▶ **Objective**: In the forum post on spooky horses, when does the writer praise the horse after it shies?

▶ **Text provided**:
---

The reason they would spook when being ridden is because they have been taught to not that they purely didnt want to work. The owners in those senarios taught the horse to spook when being ridden by getting off. Horses learn these things purely because of our owners constant mistakes, the horse therfor isnt the problem its the rider/owner. As in alomt all 'problem' horses.

Purhaps the reason your horse doesnt spook when your leading him is because you are there right beside him, therefor he is more comforted. The same as why he doesnt spook when in his stall, he feels safer there, same as if you are by his side. When you are riding he possible will be feeling more like he has to rely on his own instincts.

Now i have a spooky horse he used to be really bad, and snort and shy at every thing, spin around and try and take off in the opposite direction as fast as he could( sometimes poping in a buck or 2 ). I found the best thing that worked in getting him over this was to actualy ignor the shy that he did. If we rode past somthing and he shyed i didnt look at whatever it was scaring him and i just kept asing him forward, keeping things as normal as possible, and trying not to react at all to his fear or to what was scaring him. Once past whatever it was, even it it took a little while, he would get praised, but only once he wasnt nurvos any more. As you have to becarefull not to praise the nurvous behaviour. 
It worked extremely well for him to the point my 8yr old cousin could ride him down the beach, troting and a little canter no lead ( me watching tho of course. ) I even took him out yesteday after 5months of no riding at all and he was great!

So basicly dont acknowlege what they are afraid of and dont react to them shying. Let them feed off your reaction. If the horse spooks when your walking and runs forward, just calmly bring him back to a walk and carry on like nothing happened. If you dont react they will see no reason to either. You are the leader so they should be following your example. By reacting to there fear you are only going to further upset or confuse them.

---

▶ **Dataset excerpt**:
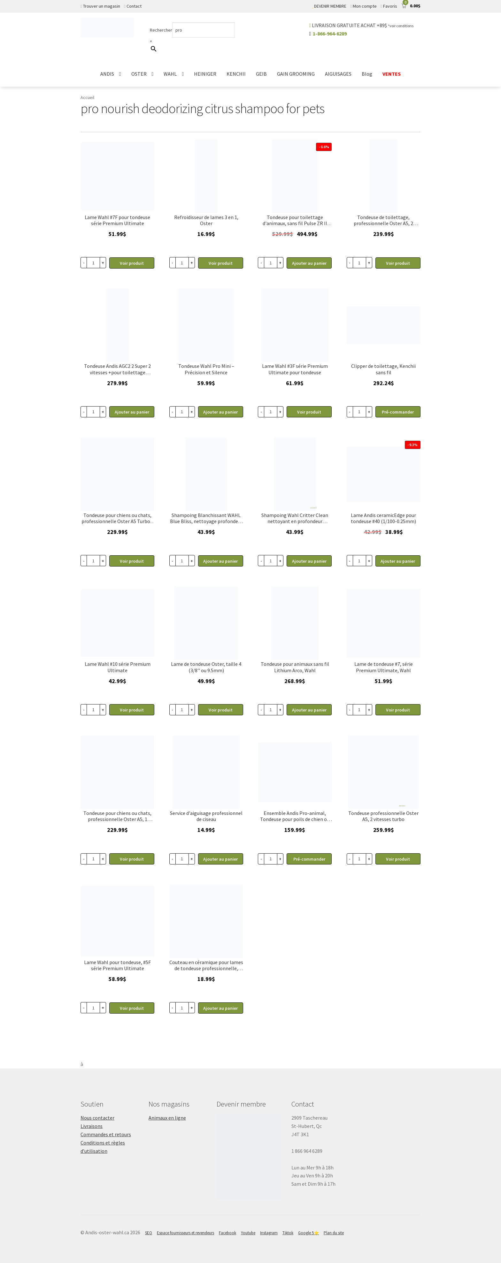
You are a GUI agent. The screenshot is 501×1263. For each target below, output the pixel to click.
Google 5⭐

---

▶ **Solved problem**: Once they are past what scared him and he is no longer nervous.